Polecenia do zadań
(1) Przepisz bez zmian fragment tekstu o trawieniu mleka. Zacznij od miejsca zawierającego słowa „Jeśli pojawiają się”, a skończ po słowach „kwasu w dwunastnicy).”.
(2) Odpowiedz krótko na pytania do tekstu o trawieniu mleka:
(a) Jakie dolegliwości wywołuje niestrawiona kazeina, gdy staje się pożywką dla bakterii jelitowych?
(b) Jaki przykład zaburzenia równowagi kwasowo-zasadowej w układzie pokarmowym podano jako pierwszy?
(c) Co według tekstu jest właściwą pożywką bakterii jelitowych?

Wyświetlany tekst
____
Jeśli pojawiają się kłopoty po wypiciu świeżego mleka u dojrzewających nastolatków i u dorosłych najczęściej jest to związane z niestrawnością – problemami z wytwarzaniem enzymów proteolitycznych i lipolitycznych przez żołądek, wątrobę, trzustkę i komórki jelit, zaburzeniami w zachowaniu równowagi kwasowo-zasadowej w układzie pokarmowym (np. niska kwasowość soku żołądkowego, trudności w neutralizacji kwasu w dwunastnicy).
Zaburzenia te mają przeróżne przyczyny: choroby układu pokarmowego, infekcje, przewlekły stres oraz nieodpowiednia dieta – czyli taka z nadmiarem cukrów prostych i żywności wysoko przetworzonej, uboga w minerały, witaminy i fitoskładniki.
Niestrawiona kazeina, przesuwana ruchami perystaltycznymi w dalsze odcinki jelita cienkiego staje się pożywką dla znajdujących się tam bakterii jelitowych – stąd gazy, wzdęcia, uczucie ciężkości. Bakterie zaczynają produkować związki toksyczne, które przenikają przez jelita do krwiobiegu i zatruwają organizm.
Zwykle u takich osób odstawienie surowego mleka, produktów zawierających mleko w proszku lub nawet wszystkich produktów pochodzenia mlecznego przynosi znaczną poprawę zdrowia i ustąpienie bardzo wielu objawów. Tylko, tak jak w przypadku laktozy – to nie mleko jest złe, ale zdolność organizmu do jego trawienia. Zdrowe osoby mogą pić mleko przez całe życie i będzie to naprawdę im służyło – trawią kazeinę i wchłaniają ją całkowicie. Bakterie jelitowe nie będą miały okazji, żeby się na niej pożywić – dla nich pozostaną tylko niestrawialne resztki węglowodanowe (błonnik), czyli ich właściwa pożywka.
____
Zapisane dane

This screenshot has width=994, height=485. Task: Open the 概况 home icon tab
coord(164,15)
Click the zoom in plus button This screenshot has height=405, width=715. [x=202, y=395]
____
Odpowiedzi do zadań
(1)
Jeśli pojawiają się kłopoty po wypiciu świeżego mleka u dojrzewających nastolatków i u dorosłych najczęściej jest to związane z niestrawnością – problemami z wytwarzaniem enzymów proteolitycznych i lipolitycznych przez żołądek, wątrobę, trzustkę i komórki jelit, zaburzeniami w zachowaniu równowagi kwasowo-zasadowej w układzie pokarmowym (np. niska kwasowość soku żołądkowego, trudności w neutralizacji kwasu w dwunastnicy).

(2)
(a) Gazy, wzdęcia i uczucie ciężkości.
(b) Niską kwasowość soku żołądkowego.
(c) Niestrawialne resztki węglowodanowe (błonnik).